Possible Duplicate:
JavaScript “this” keyword
I am a bit confused about the callbacks used for EventEmitter 's in node.js.
var events = require("events");
function myObject() {
this.name = "Test Object";
this.x = 99;
this.y = 100;
}
myObject.prototype = new events.EventEmitter();
var myobject = new myObject();
myobject.addListener('dbg1', function() {
console.log("this.name = " + this.name); //this.name gives the name not undefined
console.log("myobject.name = " + myobject.name); //so does this
});
myobject.emit('dbg1');
Why is this inside the callback referring to myobject? The closure for the callback function is the global scope in this code, am I right?
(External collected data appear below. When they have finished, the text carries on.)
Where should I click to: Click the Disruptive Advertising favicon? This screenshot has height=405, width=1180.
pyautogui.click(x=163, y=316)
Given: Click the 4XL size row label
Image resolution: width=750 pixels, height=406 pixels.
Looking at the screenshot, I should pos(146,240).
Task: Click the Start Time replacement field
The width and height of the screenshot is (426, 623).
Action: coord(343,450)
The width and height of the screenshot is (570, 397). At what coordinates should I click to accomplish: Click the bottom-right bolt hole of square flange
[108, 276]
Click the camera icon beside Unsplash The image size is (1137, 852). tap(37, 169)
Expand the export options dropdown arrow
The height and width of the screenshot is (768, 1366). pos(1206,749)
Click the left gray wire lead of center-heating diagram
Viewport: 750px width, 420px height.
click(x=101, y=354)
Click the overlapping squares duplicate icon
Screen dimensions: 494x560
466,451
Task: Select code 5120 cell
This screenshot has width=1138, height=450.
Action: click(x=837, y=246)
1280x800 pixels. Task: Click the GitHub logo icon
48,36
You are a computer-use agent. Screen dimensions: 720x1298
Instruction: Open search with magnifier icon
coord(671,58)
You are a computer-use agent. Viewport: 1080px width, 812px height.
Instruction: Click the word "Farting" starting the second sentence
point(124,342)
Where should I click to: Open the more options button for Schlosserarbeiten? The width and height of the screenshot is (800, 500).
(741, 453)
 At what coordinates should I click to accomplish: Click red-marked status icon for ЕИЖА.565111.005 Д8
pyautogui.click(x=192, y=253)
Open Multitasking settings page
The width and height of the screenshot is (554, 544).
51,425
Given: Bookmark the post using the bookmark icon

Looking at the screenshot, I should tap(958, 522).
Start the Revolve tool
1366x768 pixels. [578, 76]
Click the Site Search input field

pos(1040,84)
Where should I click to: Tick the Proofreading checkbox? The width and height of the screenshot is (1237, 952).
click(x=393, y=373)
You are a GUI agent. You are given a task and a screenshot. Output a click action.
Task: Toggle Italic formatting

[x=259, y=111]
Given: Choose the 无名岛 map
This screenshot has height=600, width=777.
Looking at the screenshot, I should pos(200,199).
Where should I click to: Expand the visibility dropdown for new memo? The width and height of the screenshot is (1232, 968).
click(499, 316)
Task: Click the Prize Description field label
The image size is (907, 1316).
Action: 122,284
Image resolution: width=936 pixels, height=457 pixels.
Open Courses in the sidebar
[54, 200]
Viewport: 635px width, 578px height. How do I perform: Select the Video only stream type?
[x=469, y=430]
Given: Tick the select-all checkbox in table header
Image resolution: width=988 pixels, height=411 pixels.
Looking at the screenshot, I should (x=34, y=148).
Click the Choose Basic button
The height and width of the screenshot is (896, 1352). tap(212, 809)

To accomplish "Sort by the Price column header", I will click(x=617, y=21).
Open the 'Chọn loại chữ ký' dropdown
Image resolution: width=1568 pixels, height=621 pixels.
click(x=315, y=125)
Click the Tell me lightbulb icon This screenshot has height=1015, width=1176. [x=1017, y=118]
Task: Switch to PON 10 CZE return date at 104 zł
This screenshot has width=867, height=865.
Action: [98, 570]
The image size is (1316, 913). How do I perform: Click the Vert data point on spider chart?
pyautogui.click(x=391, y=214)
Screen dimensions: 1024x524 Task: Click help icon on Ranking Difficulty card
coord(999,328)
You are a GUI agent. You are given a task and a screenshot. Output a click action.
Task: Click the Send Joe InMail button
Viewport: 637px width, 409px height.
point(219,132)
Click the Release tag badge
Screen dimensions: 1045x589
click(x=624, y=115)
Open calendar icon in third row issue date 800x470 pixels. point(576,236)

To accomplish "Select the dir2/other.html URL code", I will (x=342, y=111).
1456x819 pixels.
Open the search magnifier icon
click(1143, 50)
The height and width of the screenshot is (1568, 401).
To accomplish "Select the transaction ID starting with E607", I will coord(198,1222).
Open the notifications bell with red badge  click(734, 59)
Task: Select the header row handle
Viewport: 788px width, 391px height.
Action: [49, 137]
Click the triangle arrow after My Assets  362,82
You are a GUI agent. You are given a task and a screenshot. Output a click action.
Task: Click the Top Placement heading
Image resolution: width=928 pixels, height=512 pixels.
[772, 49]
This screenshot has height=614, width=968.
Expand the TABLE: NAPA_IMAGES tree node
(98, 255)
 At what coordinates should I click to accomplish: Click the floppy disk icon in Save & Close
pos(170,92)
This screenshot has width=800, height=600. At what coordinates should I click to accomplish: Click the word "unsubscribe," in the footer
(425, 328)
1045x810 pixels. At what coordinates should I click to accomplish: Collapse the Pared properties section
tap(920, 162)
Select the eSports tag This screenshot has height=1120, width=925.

Scope is irrelevant for determining the value of this, that comes from the context. That is determined by how the function is called. The events module you load will call it in the context of myobject.
The relevant code is:
listener.apply(this, args);
The first argument of the apply method is the context to use for calling the function (listener). You can trace it back to the object from there.
This is the same for most of the node codebase. There was a small discussion about this a long time ago, and the consensus was that .call(this) entails too much overhead and was really ugly/annoying to put everywhere. So in other words, don't ever assume this is what you think.
edit: Nevermind, EventEmitter doesn't specifically apply in this case and I completely misread your question.